Boğa güreşlerini  en detaylı bu seyahatimde öğrendim.

Pek adil güreşler değilmiş.

Boğa ilk kez çıkarmış arenaya.

Güreşlerden önce karanlık hücrelerde bekletiliyorlarmış.

Aniden gün ışığına çıkarılıyormuş.

Sırtına şişler batırılıp kulakları kesilirmiş.

Matadorun son öldürücü vuruşu yapmasından sonra dönüp öldü mü diye boğa ile göz göze gelmemesi, tek vuruşta işini bitirmesi ve dönüp halkı selamlaması gerekiyormuş.

Boğa, güreşi kazansa da kaybetse de ölüyor, salam sosis yapılmaya fabrikaya gidiyor ya da halka dağıtılıyormuş.

 

 

 

Rahat , ehli keyif insanların bu vahşeti nasıl zevkle izlediklerini hala anlamış değilim.

Ama artık sadece sene de bir defa düzenleniyormuş.

 

 

 

Bu nefes kesici kasabaya gelmeden önce ikinci kitap önerim ise ; Yasımı Tutacaksın olacak. “Ağlama Angelita ; bu akşam ya sana bir ev alacağım, ya da yasımı tutacaksın” diye başlayan ve dokunaklılığından baştan sona kadar bir şey kaybetmeyen eser.

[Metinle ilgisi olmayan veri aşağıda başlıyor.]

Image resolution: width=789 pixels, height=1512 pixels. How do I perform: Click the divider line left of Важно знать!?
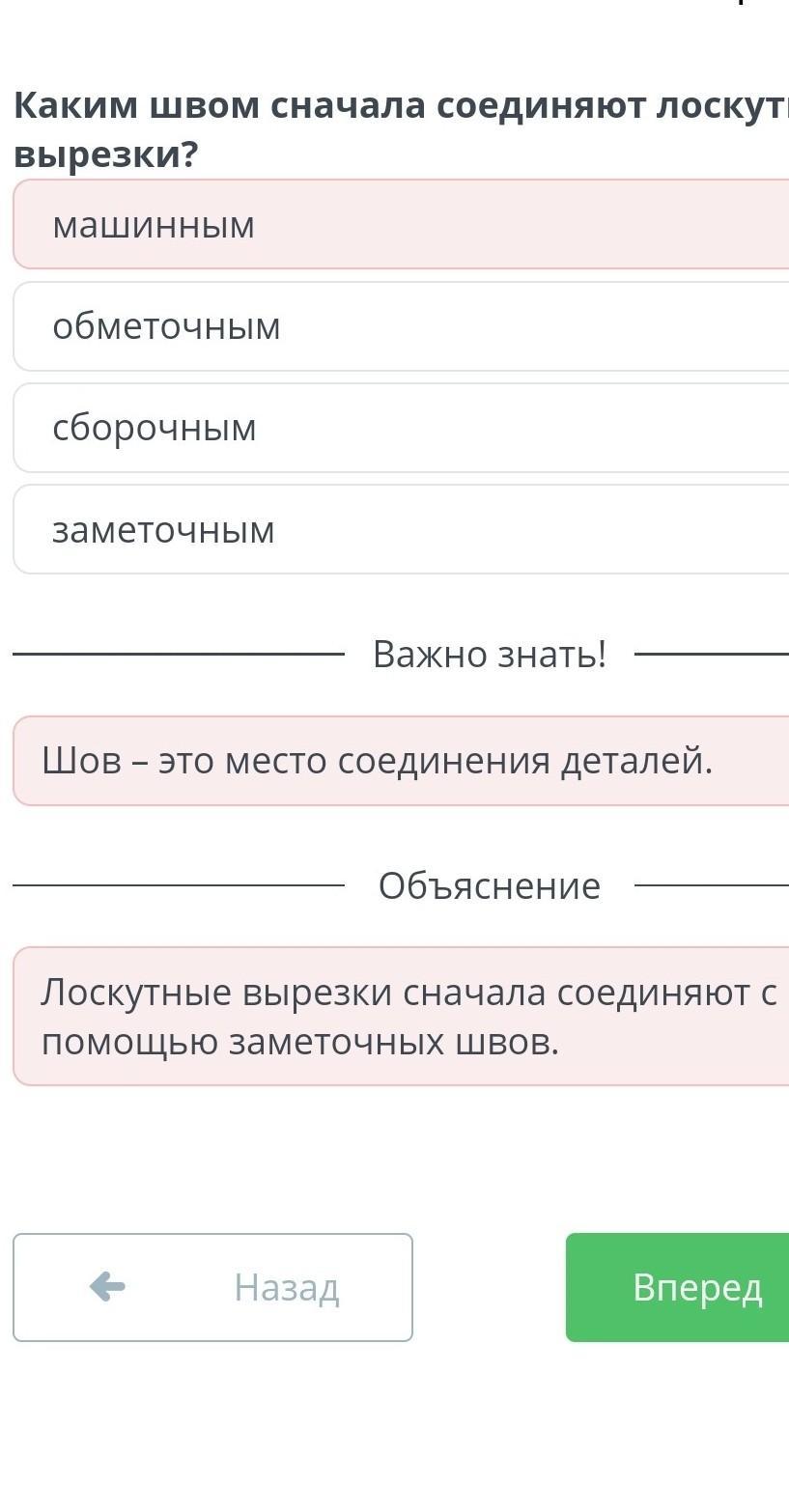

El Cordobes’in bu etkileyici sözleri aslında matadorun da nasıl da bir çaresizlik içinde olduğunu gösteriyor gibi geldi bana.

 

 

 

Oleee Arapların Endülüs ‘de ki hakimiyet zamanından geliyormuş.

İspanyollar’a zamanla Arapların “Allaah” diye seslenişi Oleee olarak geçmiş.

Hem doğa hem lezzet yolculuğu isterseniz şarap ve zeytinyağı turlarına katılmanızı öneririm.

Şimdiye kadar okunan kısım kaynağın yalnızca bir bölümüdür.